*** DATA TO USE ***
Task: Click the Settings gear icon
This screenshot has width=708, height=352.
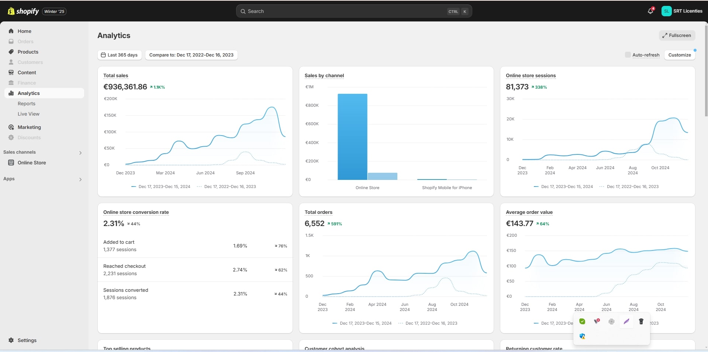Action: [x=11, y=340]
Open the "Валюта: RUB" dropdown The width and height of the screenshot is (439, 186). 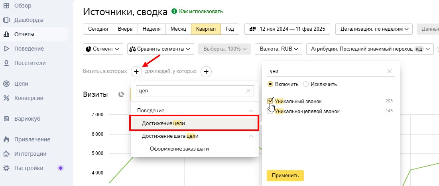tap(278, 49)
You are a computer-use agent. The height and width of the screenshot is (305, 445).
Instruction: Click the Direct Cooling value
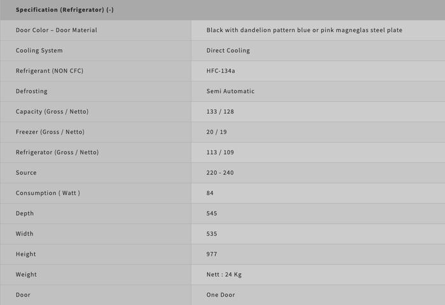point(228,50)
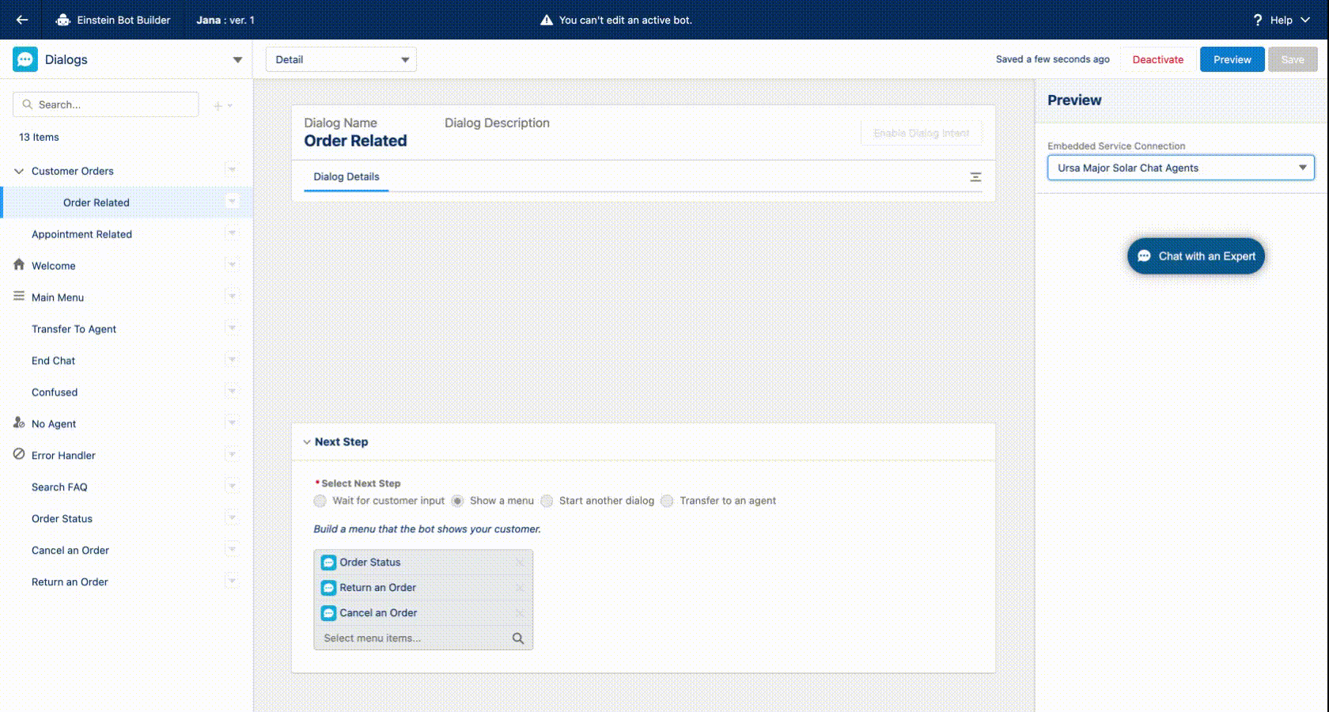Screen dimensions: 1329x712
Task: Switch to the Dialog Details tab
Action: point(346,176)
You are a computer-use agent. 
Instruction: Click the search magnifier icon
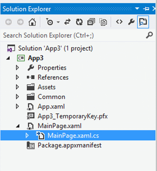pos(149,35)
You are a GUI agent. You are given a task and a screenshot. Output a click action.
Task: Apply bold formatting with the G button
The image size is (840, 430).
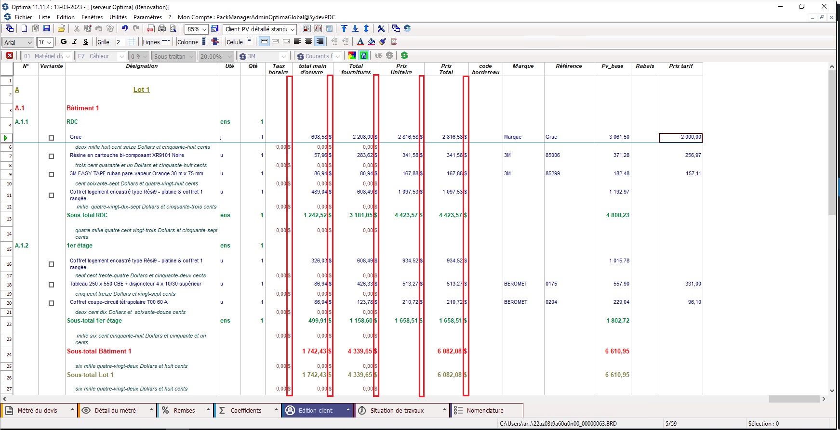[64, 42]
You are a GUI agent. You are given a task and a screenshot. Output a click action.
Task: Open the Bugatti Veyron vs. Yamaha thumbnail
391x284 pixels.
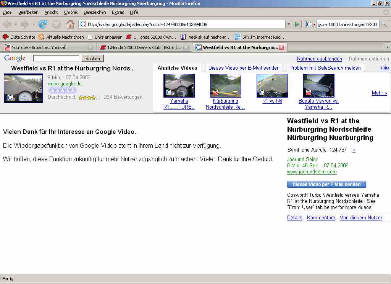pos(318,86)
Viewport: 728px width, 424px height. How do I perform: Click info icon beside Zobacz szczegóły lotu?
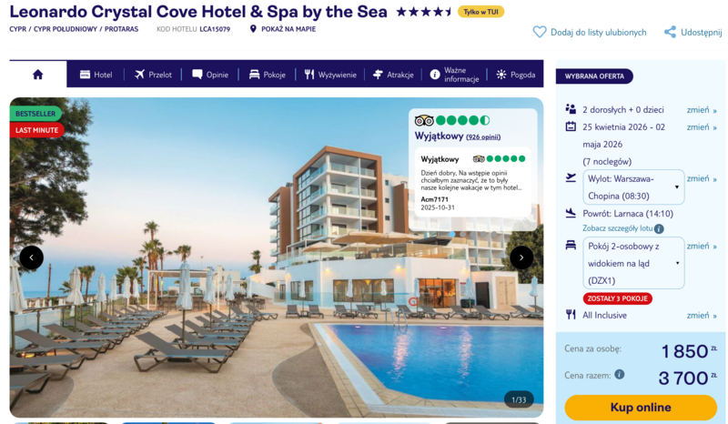[x=659, y=228]
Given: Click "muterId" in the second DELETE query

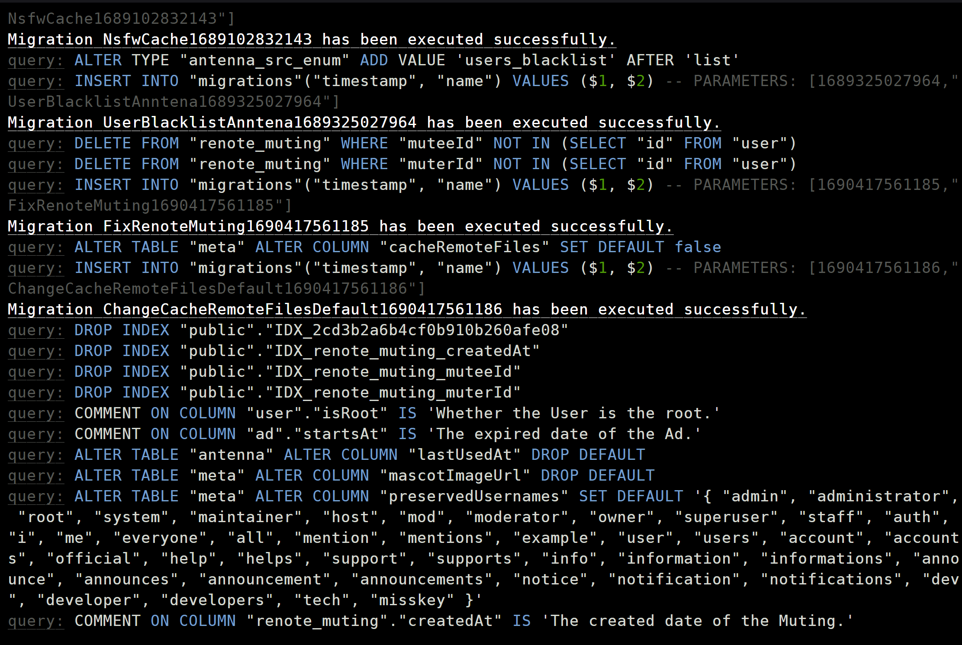Looking at the screenshot, I should (441, 164).
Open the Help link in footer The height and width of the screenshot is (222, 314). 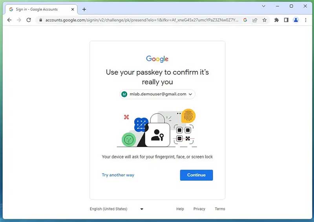180,209
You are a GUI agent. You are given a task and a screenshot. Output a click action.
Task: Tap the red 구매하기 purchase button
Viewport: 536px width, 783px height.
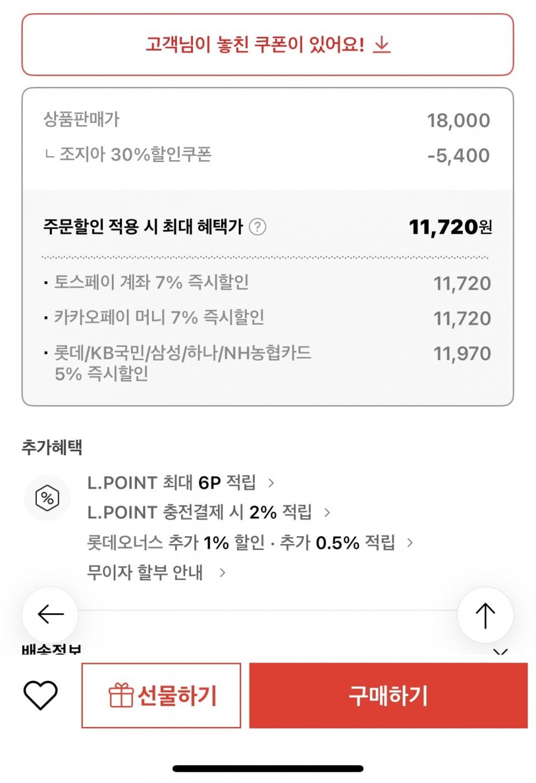(x=388, y=695)
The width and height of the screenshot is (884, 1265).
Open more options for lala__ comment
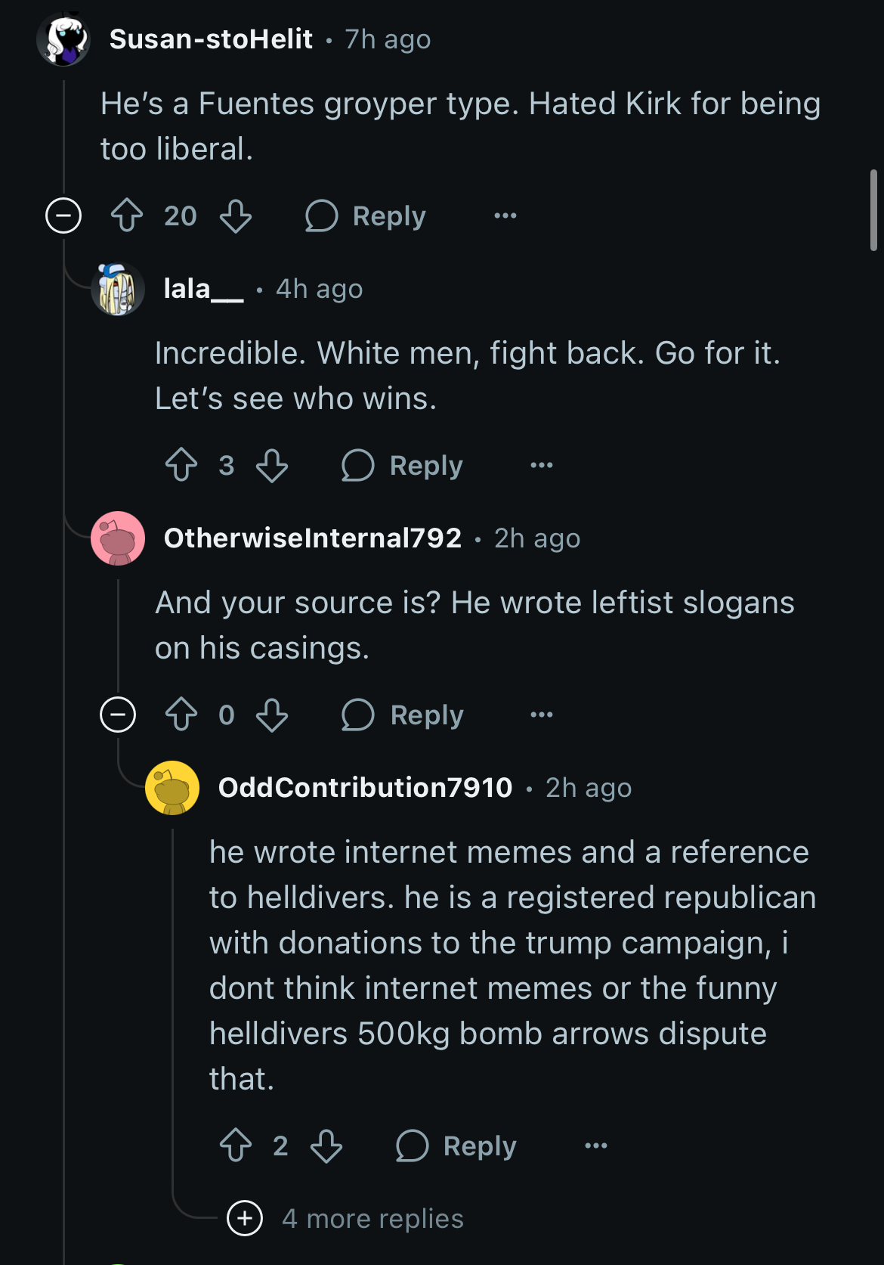pos(542,465)
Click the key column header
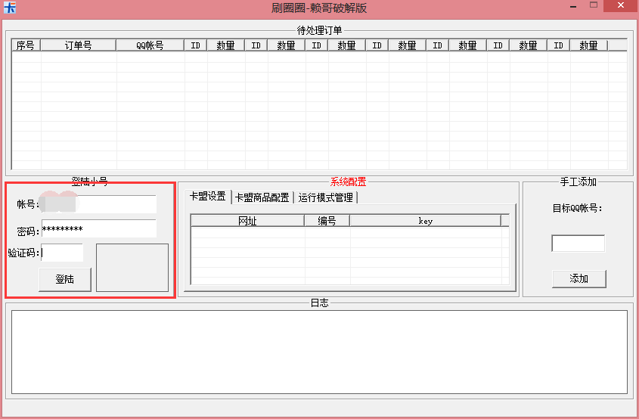Viewport: 639px width, 419px height. pyautogui.click(x=425, y=221)
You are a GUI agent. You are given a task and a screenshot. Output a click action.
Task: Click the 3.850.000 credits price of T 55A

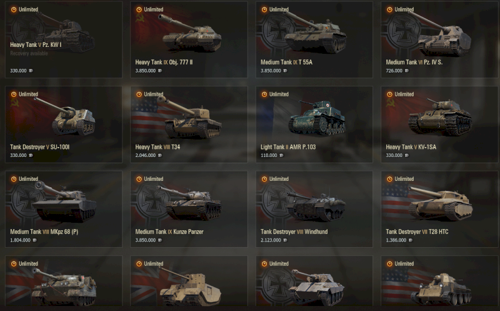[271, 71]
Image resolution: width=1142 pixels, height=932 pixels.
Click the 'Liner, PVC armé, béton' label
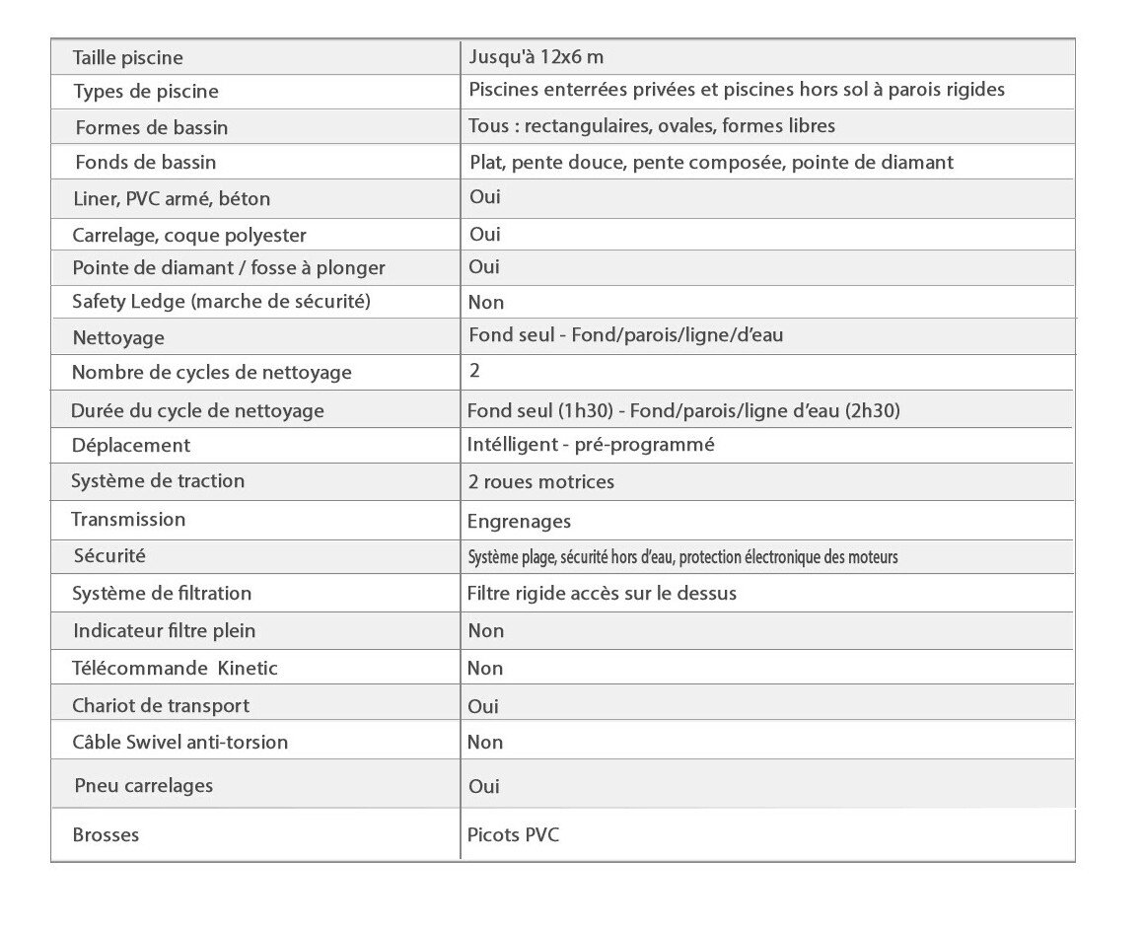172,198
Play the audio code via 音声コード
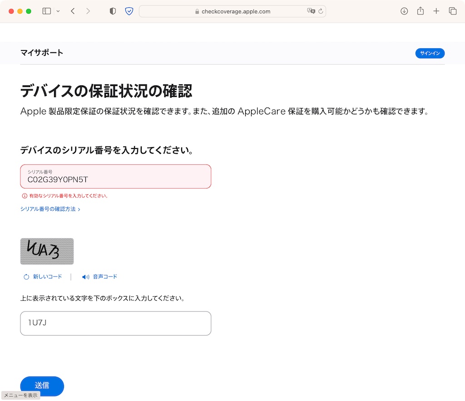 (99, 277)
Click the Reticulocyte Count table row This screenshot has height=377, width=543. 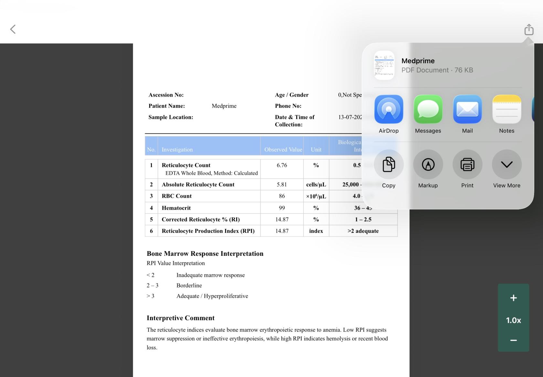click(x=271, y=169)
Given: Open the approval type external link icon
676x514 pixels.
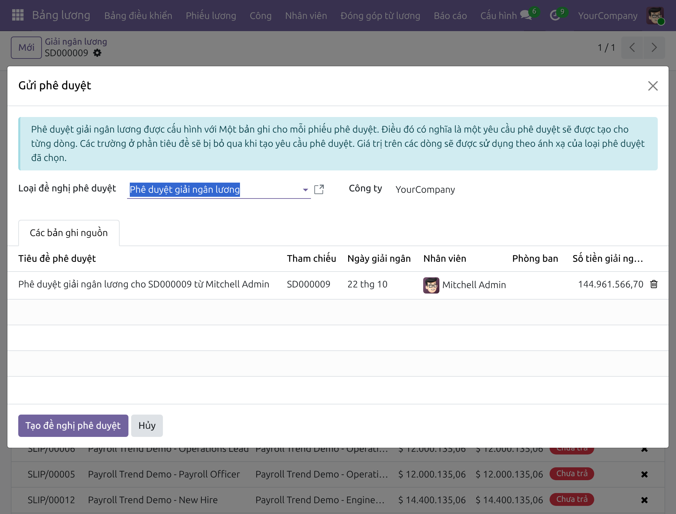Looking at the screenshot, I should pos(319,189).
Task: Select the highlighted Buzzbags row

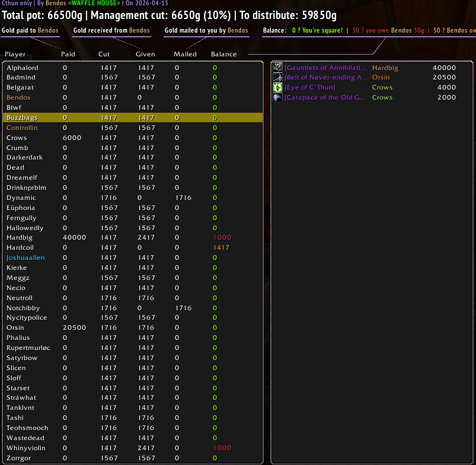Action: [133, 117]
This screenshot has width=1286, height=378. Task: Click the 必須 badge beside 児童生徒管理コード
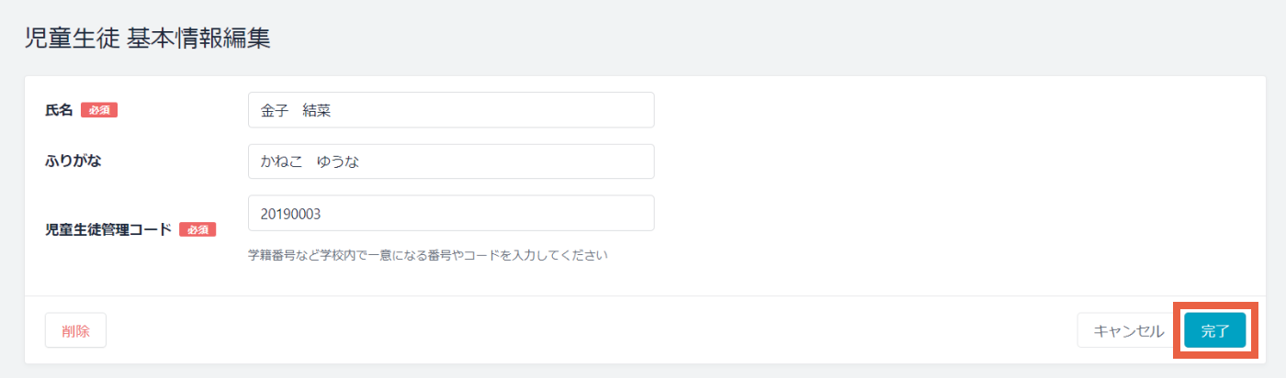pos(197,229)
*** End of DATA TO USE ***
# WORK ITEM
In your output, include only the lines from the line containing "Given: Open the" through the last line of the material above, exactly as they appear, and leave out the pictures.

# RESULT FOR THIS EXERCISE
Given: Open the approval type external link icon
676x514 pixels.
Looking at the screenshot, I should pos(319,189).
Task: Select the highlighted Buzzbags row

Action: [133, 117]
This screenshot has width=1286, height=378. Task: Click the 必須 badge beside 児童生徒管理コード
pos(197,229)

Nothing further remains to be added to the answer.